Finding work/life balance in the darkroom of the soul
The work/life balance is one of the first things that comes to most people’s minds when I ask them how they can be ‘human at work.’ While most of us feel this, I found that Philadelphia photographer Jacques-Jean Tiziou had a more visual way of making it real.
The work/life balance is one of the first things that comes to most people’s minds when I ask them how they can be ‘human at work.’ In short, most folks say that, first and most necessarily, they need space to just be human.
And when so many of us juggle work (sometimes more than one job), a partner, children or aging parents, and the overwhelming logistics of life, that space to experience simply being human is a rare commodity.
While most of us feel this, I found that Philadelphia photographer Jacques-Jean Tiziou had a more visual way of making it real. His ability to turn that feeling of needing space into pictures — literally — helped me to experience the question and the possible answers in a much deeper way.
In his earlier years, Tiziou says, he used to find that work-life balance more easily. But somewhere around 2007, he realized it had gotten pretty badly out of whack.
“I needed to create balance in my [photography] practice, in being more reflective about saying yes or saying no, professionally and personally,” Tiziou says. So he thought back through what had happened in his work in recent years.
He realized that he used to balance the overstimulation of being a photographer with the built-in solitary time he spent in the darkroom. “Even while I was working [in the darkroom], I was alone and quiet, and was processing and reflecting in a more inward way.”
Along comes digital
What changed for him was the onset of digital photography. “And with digital,” Tiziou says, “that new technology catered to the extroverted interpersonal work which I constantly did with people. It facilitated manic production but took away the solitary processing time. Without realizing it, I let it kick over and lost that element of balance.”
He looked at the number of digital photos he had (over one million, with 180k from the first year of digital alone), and the number of contacts in his phone (around 6,000), and he realized that he was way over-extended.
“I had started a lot of relationships that I wasn’t able to maintain or respect,” he says. “I realized I was spread too thin.”
So he began retreating. “It’s taken several years to unravel and process,” he says, “and the evolution continues.”
While that balance between work and inner life is always a living question, now he feels better able to judge when to say yes or no, and how to approach a new project or relationship.
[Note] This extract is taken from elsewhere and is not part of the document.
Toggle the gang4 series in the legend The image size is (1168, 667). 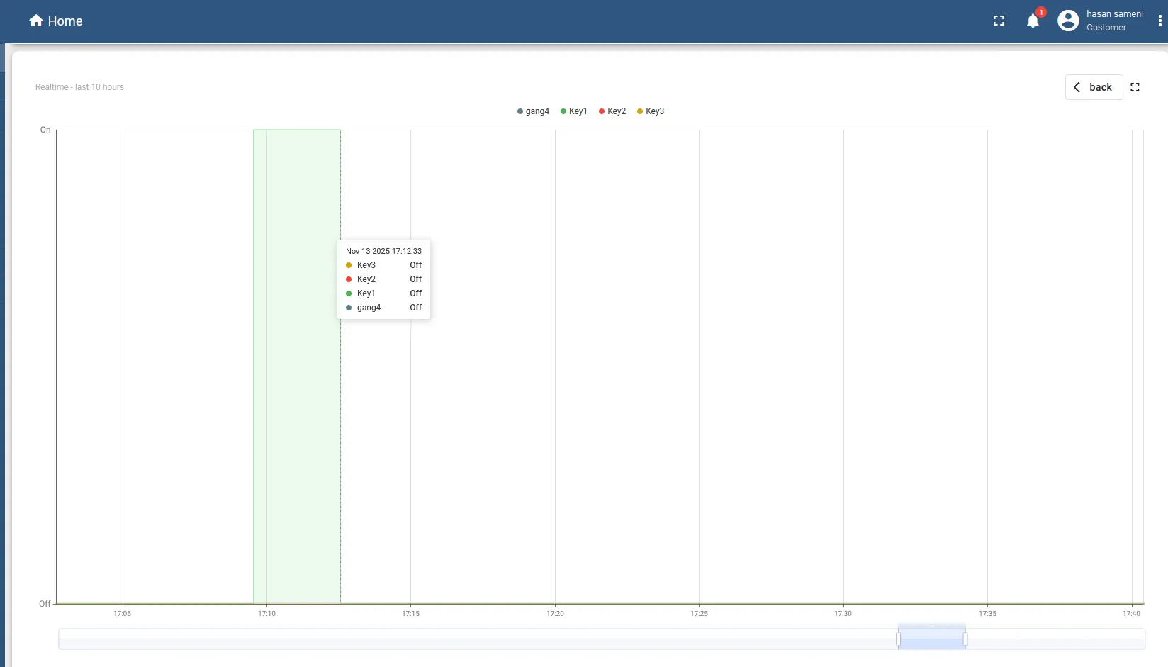click(x=534, y=111)
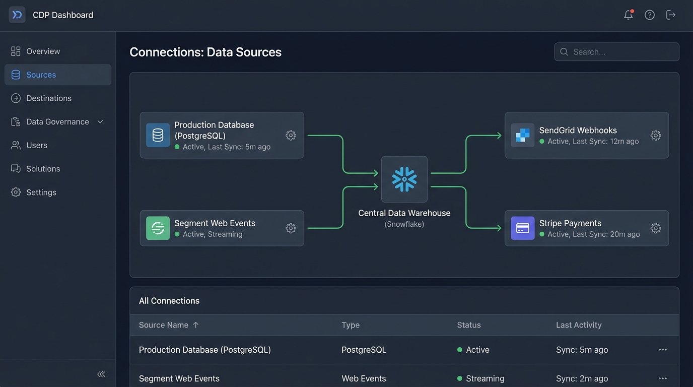The width and height of the screenshot is (693, 387).
Task: Click the Stripe Payments card icon
Action: point(522,228)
Creating a safe space for himself
That was intriguing enough, but Tiziou makes a beautiful analogy between what he does in his inner “darkroom” and what he does in his work that makes him so effective as a photographer.
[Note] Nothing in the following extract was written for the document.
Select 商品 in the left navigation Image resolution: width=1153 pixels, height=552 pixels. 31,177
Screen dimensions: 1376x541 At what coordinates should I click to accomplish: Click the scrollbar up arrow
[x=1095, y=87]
“One of the hardest and most important things I do is create a safe space for people,” he explains. He takes the act of photographing a person — “that can feel threatening and has societal baggage,” he says — and I tries to make it a safe space for his subjects.
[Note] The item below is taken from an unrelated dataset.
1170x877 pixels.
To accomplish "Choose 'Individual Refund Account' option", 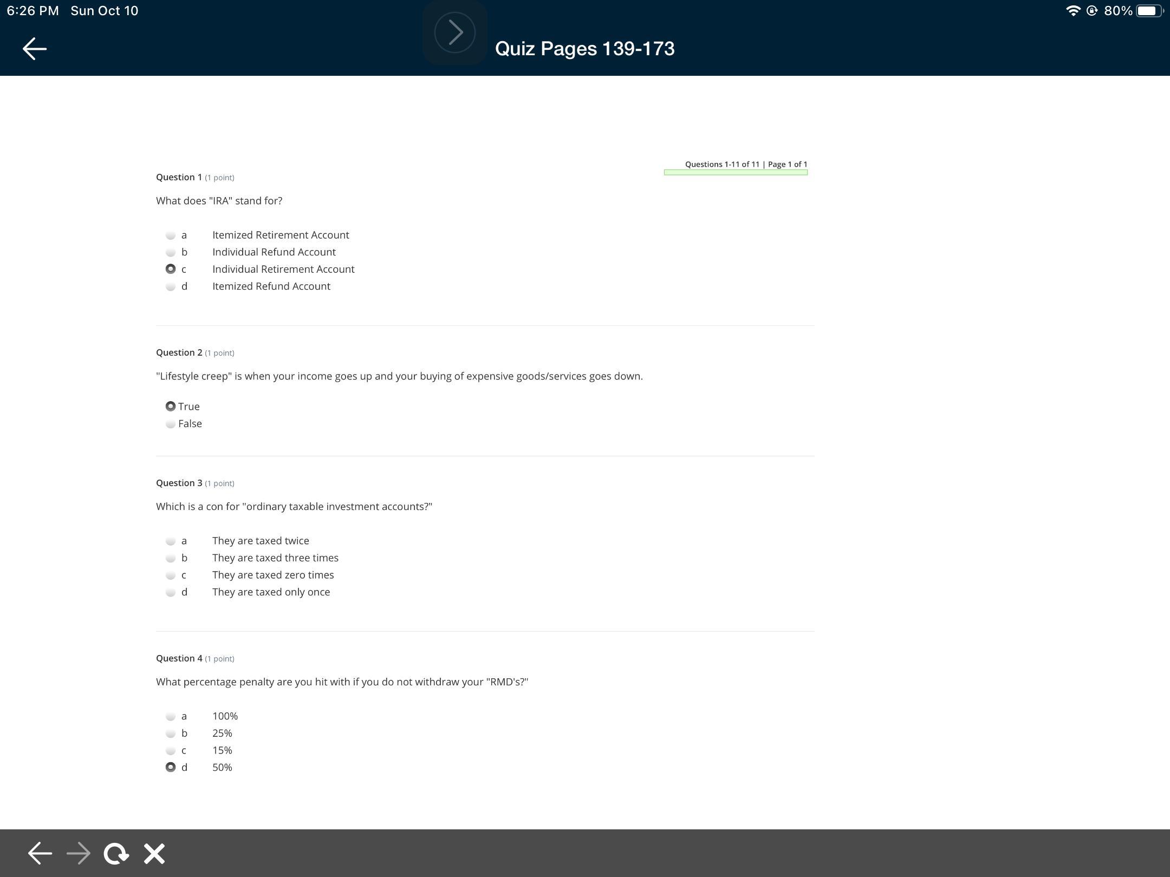I will [x=171, y=252].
As someone who’s been photographed by Tiziou, I know he achieves that goal really well. How?
“It involves splitting my mind in half,” he says. “One eye is open and seeing through the camera; the other is generally closed or scanning the periphery. One half of the mind tries to see you as your most beloved friends see you. My other eye is tied to the camera and thinking about technical details, background details, aperture, framing elements — to take care of the variables that make a good image.
“It’s an intense process, internalizing all of the stresses while keeping an outwardly comfortable appearance. It requires decompression time afterwards. When I started photographing non-stop without that darkroom time, I realize I was doing it in a way that made everyone else comfortable — but not me.”
Tiziou says that became a metaphor for what he wasn’t doing for himself: He wasn’t maintaining that safe space in his personal life that his darkroom had once provided.
Even the technical terminology hits right at the heart of the matter. “In the darkroom, the old orange amber light was called the ‘safe light.’ You turn negatives into positives. Metaphors. Processing film and prints was like soul- and heart-processing.”
Now, Tiziou can let the art and practice of photography, which defined him as a person, flourish without confining him as a person. He’s being intentional about re-creating that darkroom space through yoga and meditation — and by actually heading back to the literal darkroom this spring.
Tiziou’s story about his own evolution helped me to feel pieces of it in my own life, thanks to the images he used to describe it. It was just the beginning of a longer conversation.
“To continue to be a photographer,” he says, “is a bigger thing than just making pictures.”
But what about you? Do you feel the need to reclaim a “darkroom” for your soul? How do you know? Or if you haven’t lost it, how do you find space for it in and around your work?